Monday, January 23, 2017 – 8:00 pm [Concert]
Pacifica Quartet with Jörg Widmann, clarinet
The exuberant, Grammy-winning Pacifica joins forces with German composer and clarinetist Jörg Widmann, well-matched partners for the striking works you’ll hear in this concert. Widmann’s dramatic, sinister Jagdquartett is a grimly ironic scherzo channeling the intensity and chaos of the hunt, and the pyrotechnical brilliance of the Weber Clarinet Quintet is breathtaking.
HAYDN String Quartet in G major, op. 76, no. 1
WIDMANN Jagdquartett [String Quartet no. 3]
WEBER Clarinet Quintet in B-flat major, op. 34
Coolidge Auditorium, Thomas Jefferson Building
Free, tickets required
If advance tickets are no longer available via Eventbrite, RUSH passes will be distributed at the door beginning at 6:00 pm.
Pre-concert conversation with the artists (6:30 pm – Whittall Pavilion)
Free, no tickets required
***
Wednesday, January 25, 2017 – 8:00 pm [Concert]
Musicians from Marlboro
Nicholas Phan, tenor; Michelle Ross, violin; Carmit Zori, violin; Rebecca Albers, viola; Alice Yoo, cello; Lydia Brown, piano
Musicians from Marlboro return to the Library for a mixed vocal and instrumental chamber evening that highlights the musical and cultural connections between Austria, Germany, Ireland and Great Britain.
HAYDN String Quartet in D major, op. 76, no. 5
BEETHOVEN Selections from Irische Lieder, WoO 152
VAUGHAN WILLIAMS On Wenlock Edge
BEETHOVEN String Quartet in C major, op. 59, no. 3 (“Razumovsky”)
Presented in association with the Bill and Mary Meyer Concert Series of the Smithsonian Freer and Sackler Galleries.
Coolidge Auditorium, Thomas Jefferson Building
Free, tickets required
Advance tickets are no longer available. RUSH passes will be distributed at the door beginning at 6:00 pm.
Nightcap conversation with the artists (immediately following the concert, onstage)
Free, no tickets required
***
Thursday, January 26, 2017 – 7:00 pm [Lecture]
“The Rhythmic Imagination in African Music”

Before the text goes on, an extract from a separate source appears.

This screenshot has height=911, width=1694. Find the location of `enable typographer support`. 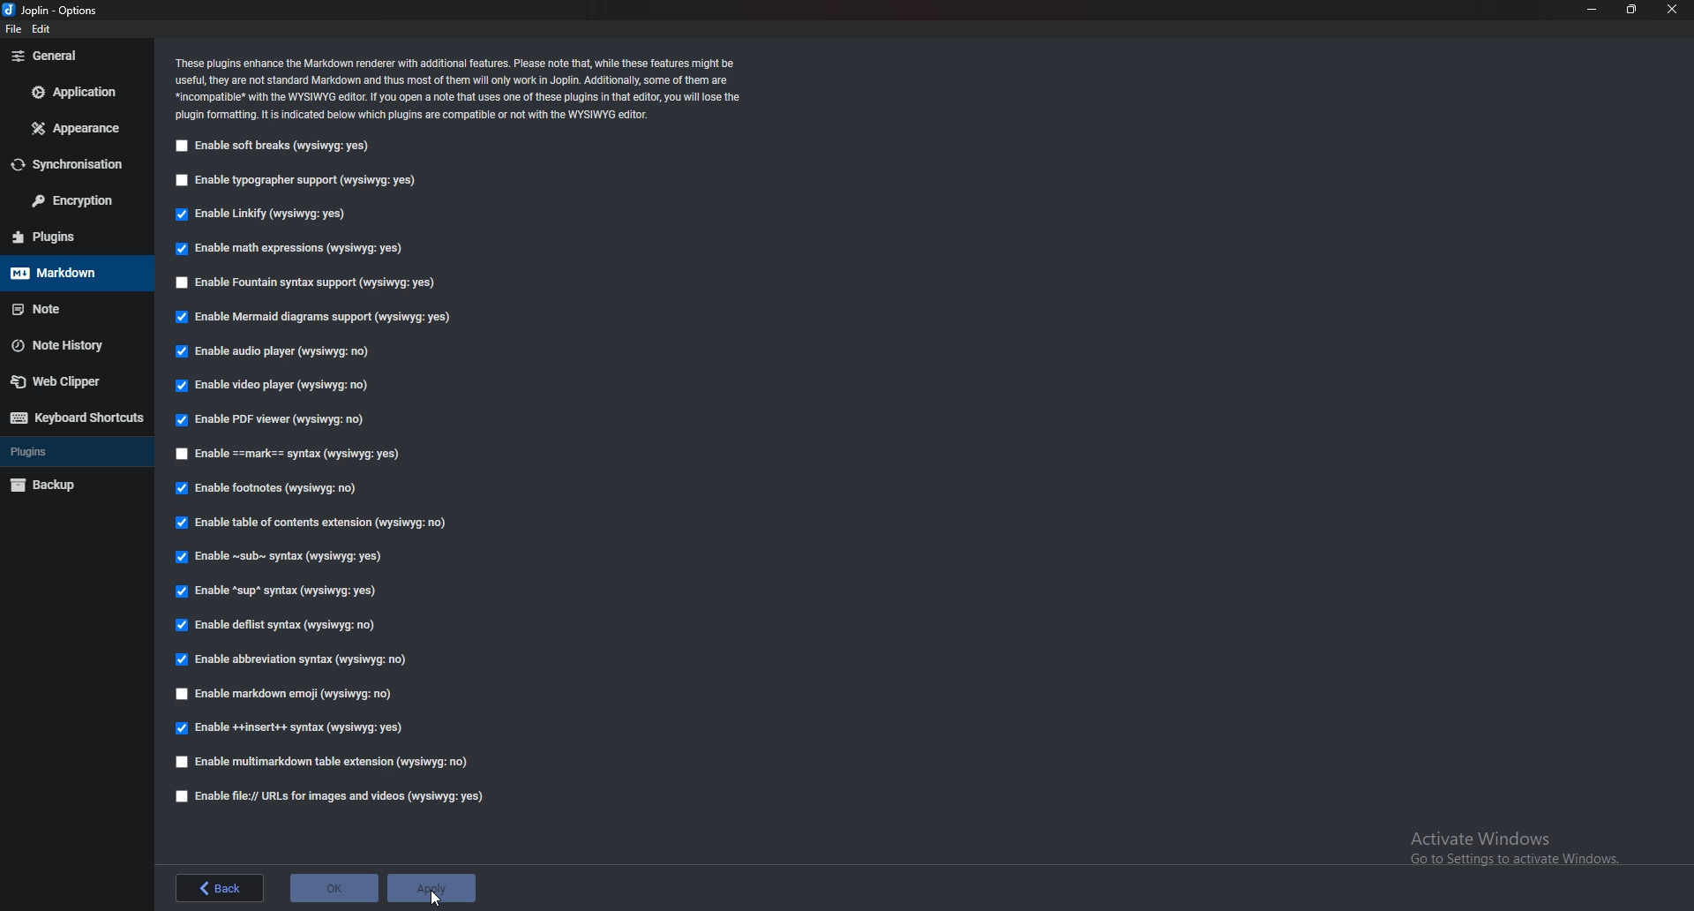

Kofi Agawu, PhD, Professor of Music, Princeton University
Distinguished musicologist Kofi Agawu discusses the rhythmic imagination in African music, based on his recent book The African Imagination in Music. Agawu has taught at King’s College London, Cornell, Yale and Harvard, and held visiting positions at Indiana University, University of Oregon, Hong Kong University, and Oxford. He is a fellow of the Ghana Academy of Arts and Sciences and has received the Eva Judd O’Meara Award from the Music Library Association and Harrison Medal from the Society for Musicology in Ireland. His books include Communication in Eighteenth-Century Music (2008), Music as Discourse: Semiotic Adventures in Romantic Music (2008), and Representing African Music: Postcolonial Notes, Queries, Positions (2003). He holds a PhD from Stanford University, an M.M from King’s College London, and a B.A. from Reading University.